I tried select e_name,count(*) from employee group by e_name having count(*)>1;
but cannot combine it with "the same salary" section. Any help?
This assumes that you want the names of both of the people listed:
SELECT e1.e_name
FROM employee e1, employee e2
WHERE e1.e_name = e2.e_name
AND e1.salary <> e2.salary;
If you only want each name listed once, you would use a SELECT DISTINCT instead of the SELECT.

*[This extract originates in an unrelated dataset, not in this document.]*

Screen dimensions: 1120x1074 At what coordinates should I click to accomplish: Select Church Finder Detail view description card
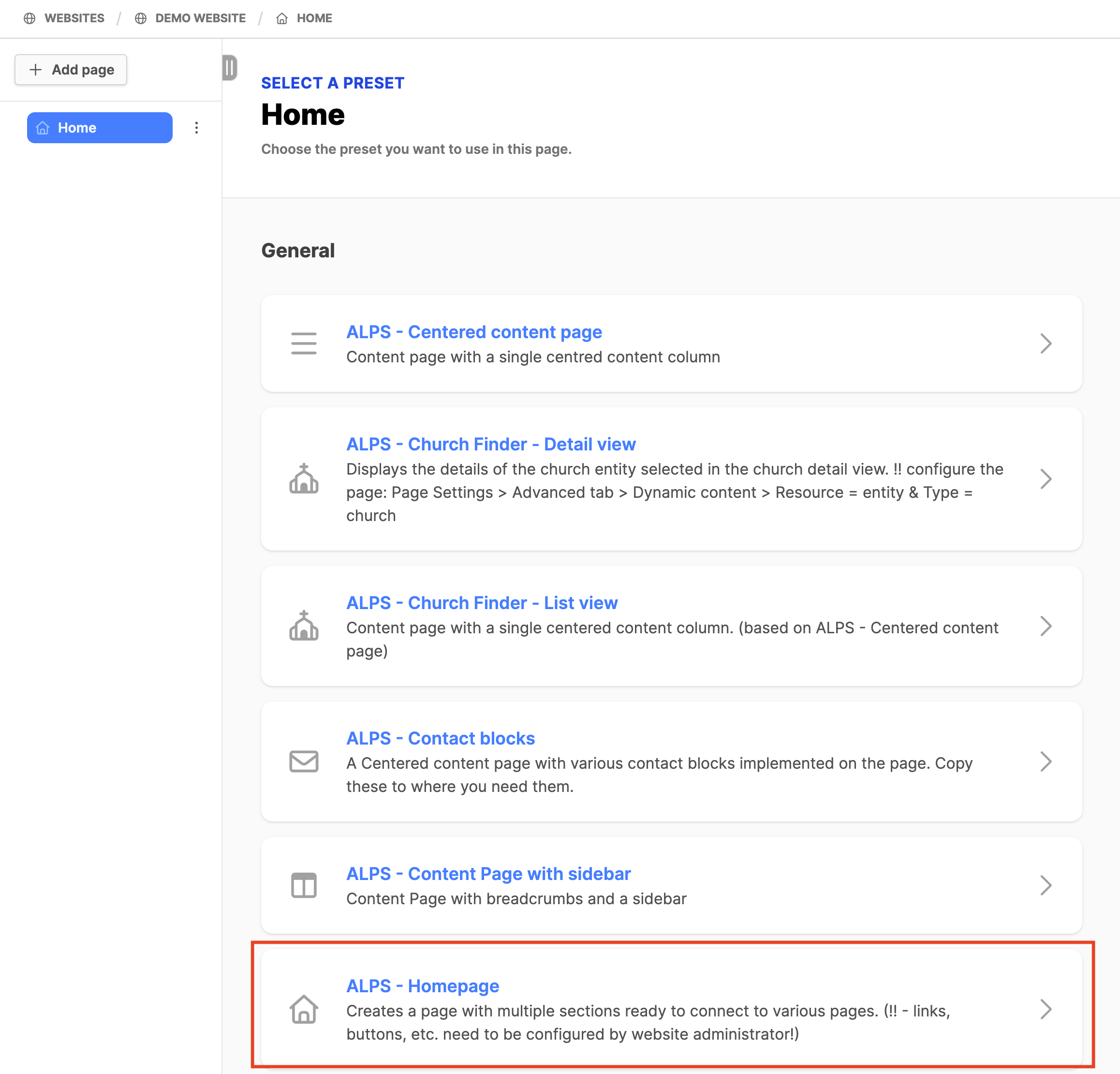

If your goal is to express this in the having clause:
Select name
from employee
group by name
having
count(*) > 1
and min(salary) != max(salary)
order by name
SELECT employee1.e_name, employee1.Salary, Employee2.Salary
FROM Employee employee1
JOIN Employee employee2
on employee1.name = employee2.name
AND Employee1.Salary <> Employee2.Salary
AND Employee1.E_Number <> employee2.E_Number
Basically get every employee, join it to every other employee via name, where the employee number is different (so don't join to yourself) and salary is different.
You probably don't need to check that employee number is different because 1 employee can only have 1 salary in your table design
Use a join, but importantly use a greater-than comparison, rather than a not-equals, to avoid duplicates:
SELECT e1.e_name as name1, e2.e_name as name2
FROM employee e1
JOIN employee e2 ON e1.e_name = e2.e_name
AND e1.salary > e2.salary;
Note also that the ON condition contains the salary comparison. It is a common misconception that the join on condition may only contain key-related comparisons. Doing this can have significant performance benefits, especially when further joins are made, because the ON condition is executed as the rows are joined - which discards non-matches immediately, whereas WHERE conditions are executed as a filter on the entire result set of the joins.
You just want the count of distinct salaries, not the count of all records.
select e_name,count(distinct salary)
from employee
group by e_name
having count(distinct salary)>1
(Drop the count in the select if unneeded - included since it was in your example)
First filter salary not double (not in), then grouping by e_name having count > 1
SELECT A.e_name
FROM employee A
WHERE A.salary NOT IN (SELECT salary FROM employee WHERE id != A.id)
GROUP BY A.e_name
HAVING COUNT(A.e_name) > 1